Our previous study (DOI: 10.1038/s41598-019-44278-0) described a detailed characterisation of the HaloTag labelling technique for quantifying low-copy proteins in single E. coli cells.

In that study, we used RecB-HaloTag as an example of a low-copy number protein. We showed a complete quantitative agreement of RecB detection between two fully independent methods: HaloTag-based labelling with cell fixation and RecB-sfGFP combined with a microfluidic device that lowers protein diffusion in the bacterial cytoplasm. This second method has previously been validated for protein quantification (DOI: 10.1038/ncomms11641) and provides detection of 80-90% of the labelled protein. Additionally, in our protocol, immediate chemical fixation of cells after the labelling and quick washing steps ensure that new, unlabelled RecB proteins are not produced. We, therefore, conclude that our approach to RecB detection is highly reliable and sufficient for comparing RecB production in different conditions and mutants.

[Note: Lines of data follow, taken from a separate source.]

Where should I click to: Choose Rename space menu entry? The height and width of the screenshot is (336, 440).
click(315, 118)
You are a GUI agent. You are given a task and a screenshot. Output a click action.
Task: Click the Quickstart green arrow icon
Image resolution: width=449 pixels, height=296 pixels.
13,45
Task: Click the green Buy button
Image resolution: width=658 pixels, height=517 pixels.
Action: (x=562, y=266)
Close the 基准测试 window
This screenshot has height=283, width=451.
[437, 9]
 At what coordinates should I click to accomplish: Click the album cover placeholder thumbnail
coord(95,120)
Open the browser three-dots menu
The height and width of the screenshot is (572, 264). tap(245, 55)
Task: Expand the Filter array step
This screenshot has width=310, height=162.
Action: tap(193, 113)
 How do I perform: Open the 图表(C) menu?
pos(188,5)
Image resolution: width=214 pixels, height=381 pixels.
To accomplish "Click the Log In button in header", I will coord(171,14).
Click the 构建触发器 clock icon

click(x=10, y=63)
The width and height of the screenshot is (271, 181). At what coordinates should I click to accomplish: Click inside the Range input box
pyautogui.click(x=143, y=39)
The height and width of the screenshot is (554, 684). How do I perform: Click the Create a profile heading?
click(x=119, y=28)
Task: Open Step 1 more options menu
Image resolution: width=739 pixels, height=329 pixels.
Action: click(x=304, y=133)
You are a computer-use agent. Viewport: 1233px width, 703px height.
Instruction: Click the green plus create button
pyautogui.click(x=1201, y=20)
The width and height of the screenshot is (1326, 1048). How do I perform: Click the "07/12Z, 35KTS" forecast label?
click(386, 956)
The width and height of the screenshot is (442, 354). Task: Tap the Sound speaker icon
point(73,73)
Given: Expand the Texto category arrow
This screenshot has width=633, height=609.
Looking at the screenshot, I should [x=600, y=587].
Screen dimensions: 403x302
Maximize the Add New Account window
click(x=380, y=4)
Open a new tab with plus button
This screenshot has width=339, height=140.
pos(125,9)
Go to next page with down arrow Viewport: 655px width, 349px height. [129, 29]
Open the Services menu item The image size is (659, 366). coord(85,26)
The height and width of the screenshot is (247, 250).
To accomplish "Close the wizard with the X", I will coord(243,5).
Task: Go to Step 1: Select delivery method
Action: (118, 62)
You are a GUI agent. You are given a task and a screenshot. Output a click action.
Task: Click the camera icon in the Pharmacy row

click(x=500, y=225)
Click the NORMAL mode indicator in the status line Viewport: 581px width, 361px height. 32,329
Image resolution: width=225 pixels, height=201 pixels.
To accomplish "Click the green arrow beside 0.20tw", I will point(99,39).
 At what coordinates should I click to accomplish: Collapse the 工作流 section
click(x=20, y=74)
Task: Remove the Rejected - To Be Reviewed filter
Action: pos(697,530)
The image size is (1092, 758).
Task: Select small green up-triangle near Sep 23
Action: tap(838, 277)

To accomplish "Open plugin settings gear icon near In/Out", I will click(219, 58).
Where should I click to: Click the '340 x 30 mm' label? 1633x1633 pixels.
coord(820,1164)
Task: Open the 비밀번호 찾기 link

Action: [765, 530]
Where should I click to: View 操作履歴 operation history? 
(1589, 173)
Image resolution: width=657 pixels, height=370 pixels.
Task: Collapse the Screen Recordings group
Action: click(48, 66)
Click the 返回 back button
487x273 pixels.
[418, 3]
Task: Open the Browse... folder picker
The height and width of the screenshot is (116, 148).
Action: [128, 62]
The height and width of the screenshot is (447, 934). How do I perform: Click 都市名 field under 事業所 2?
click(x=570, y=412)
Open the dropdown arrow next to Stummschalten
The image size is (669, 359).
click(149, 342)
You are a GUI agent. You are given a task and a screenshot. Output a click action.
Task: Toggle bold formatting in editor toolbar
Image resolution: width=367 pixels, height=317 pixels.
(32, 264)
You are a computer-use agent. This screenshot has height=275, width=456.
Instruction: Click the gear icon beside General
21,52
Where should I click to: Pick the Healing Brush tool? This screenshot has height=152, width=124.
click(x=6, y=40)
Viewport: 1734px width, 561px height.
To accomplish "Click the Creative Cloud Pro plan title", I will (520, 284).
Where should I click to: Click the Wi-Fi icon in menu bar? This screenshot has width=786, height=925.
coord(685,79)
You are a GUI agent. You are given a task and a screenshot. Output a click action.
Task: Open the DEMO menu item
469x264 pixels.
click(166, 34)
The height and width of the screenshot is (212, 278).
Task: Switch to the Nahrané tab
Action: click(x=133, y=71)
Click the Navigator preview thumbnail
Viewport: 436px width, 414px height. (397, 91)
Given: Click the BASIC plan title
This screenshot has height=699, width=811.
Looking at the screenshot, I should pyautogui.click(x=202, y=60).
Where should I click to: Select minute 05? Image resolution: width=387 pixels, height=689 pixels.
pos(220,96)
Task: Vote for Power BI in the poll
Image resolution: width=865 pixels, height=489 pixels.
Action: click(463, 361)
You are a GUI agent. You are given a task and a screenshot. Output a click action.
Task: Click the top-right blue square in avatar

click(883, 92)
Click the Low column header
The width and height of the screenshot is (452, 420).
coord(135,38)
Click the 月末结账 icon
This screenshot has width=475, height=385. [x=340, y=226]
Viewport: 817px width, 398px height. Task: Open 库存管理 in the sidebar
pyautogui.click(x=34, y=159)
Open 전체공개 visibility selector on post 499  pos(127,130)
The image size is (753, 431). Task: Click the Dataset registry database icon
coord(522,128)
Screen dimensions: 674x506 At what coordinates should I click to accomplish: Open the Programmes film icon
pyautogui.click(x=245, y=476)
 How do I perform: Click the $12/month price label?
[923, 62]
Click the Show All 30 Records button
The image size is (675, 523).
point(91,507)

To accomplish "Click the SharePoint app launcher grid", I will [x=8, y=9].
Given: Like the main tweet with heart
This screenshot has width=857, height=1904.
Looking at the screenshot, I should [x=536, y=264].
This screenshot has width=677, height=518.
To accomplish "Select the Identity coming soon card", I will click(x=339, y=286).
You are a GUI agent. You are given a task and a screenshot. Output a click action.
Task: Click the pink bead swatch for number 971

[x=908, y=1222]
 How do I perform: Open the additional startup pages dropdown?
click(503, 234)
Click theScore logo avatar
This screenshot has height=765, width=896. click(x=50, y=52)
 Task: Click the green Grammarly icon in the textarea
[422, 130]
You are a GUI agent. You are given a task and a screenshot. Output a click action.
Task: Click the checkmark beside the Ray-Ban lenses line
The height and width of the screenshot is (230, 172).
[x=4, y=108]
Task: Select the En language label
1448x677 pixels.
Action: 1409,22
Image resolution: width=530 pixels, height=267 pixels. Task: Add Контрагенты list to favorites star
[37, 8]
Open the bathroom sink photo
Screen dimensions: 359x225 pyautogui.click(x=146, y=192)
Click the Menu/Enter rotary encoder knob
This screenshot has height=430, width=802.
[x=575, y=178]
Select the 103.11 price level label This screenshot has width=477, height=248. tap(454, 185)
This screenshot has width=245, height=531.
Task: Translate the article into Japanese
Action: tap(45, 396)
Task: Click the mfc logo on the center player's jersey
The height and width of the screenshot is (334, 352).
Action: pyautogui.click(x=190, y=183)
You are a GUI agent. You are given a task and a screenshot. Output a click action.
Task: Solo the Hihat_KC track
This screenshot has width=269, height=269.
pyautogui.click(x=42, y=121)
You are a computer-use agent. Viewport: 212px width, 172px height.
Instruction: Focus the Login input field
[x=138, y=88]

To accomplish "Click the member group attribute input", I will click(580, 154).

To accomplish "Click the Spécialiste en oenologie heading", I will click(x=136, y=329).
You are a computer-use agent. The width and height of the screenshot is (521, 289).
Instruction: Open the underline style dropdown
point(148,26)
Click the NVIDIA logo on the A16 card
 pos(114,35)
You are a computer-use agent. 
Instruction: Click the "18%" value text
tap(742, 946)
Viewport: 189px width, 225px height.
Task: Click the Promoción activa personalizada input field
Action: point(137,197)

The RecB-HaloTag construct has been designed for minimal impact on RecB production and function. The HaloTag is translationally fused to RecB in a loop positioned after the serine present at position 47 where it is unlikely to interfere with (i) the formation of RecBCD complex (based on RecBCD structure, DOI: 10.1038/nature02988), (ii) the initiation of translation (as it is far away from the 5’UTR and the beginning of the open reading frame) and (iii) conventional C-terminal-associated mechanisms of protein degradation (DOI: 10.15252/msb.20199208). In our manuscript, we showed that the RecB-HaloTag degradation rate is similar to the dilution rate due to bacterial growth. This is in line with a recent study on unlabelled proteins, which shows that RecB’s lifetime is set by the cellular growth rate (https://doi.org/10.1101/2022.08.01.502339) and indicates that the HaloTag fusion is not affecting RecB stability.

Furthermore, we have demonstrated (DOI: 10.1038/s41598-019-44278-0) that (i) bacterial growth is not affected by replacing the native RecB with RecB-HaloTag, (ii) RecB-HaloTag is fully functional upon DNA damage, and (iii) no proteolytic processing of the RecB-HaloTag is detected by Western blot.

These results suggest that RecB expression and functionality are unlikely to be affected by the translational HaloTag insertion at Ser-47 in RecB. In the revised version of the manuscript, we will add information about the construct and discuss the reliability of the quantification.

(7) Upper panel of Fig S8a is redundant as in Fig 5B. Seems that Fig S8d is not described in the text.

Indeed, the data in the upper panel in Fig S8a was repeated (from Fig 5B) for visual purposes to facilitate comparison with the panel below. We will modify the figure legend to indicate this repetition clearly.

In Fig S8d, we confirmed the functionality of the Hfq protein expressed from the pQE-Hfq plasmid in our experimental conditions, which was not described in the text. We will include this clarification in the updated manuscript.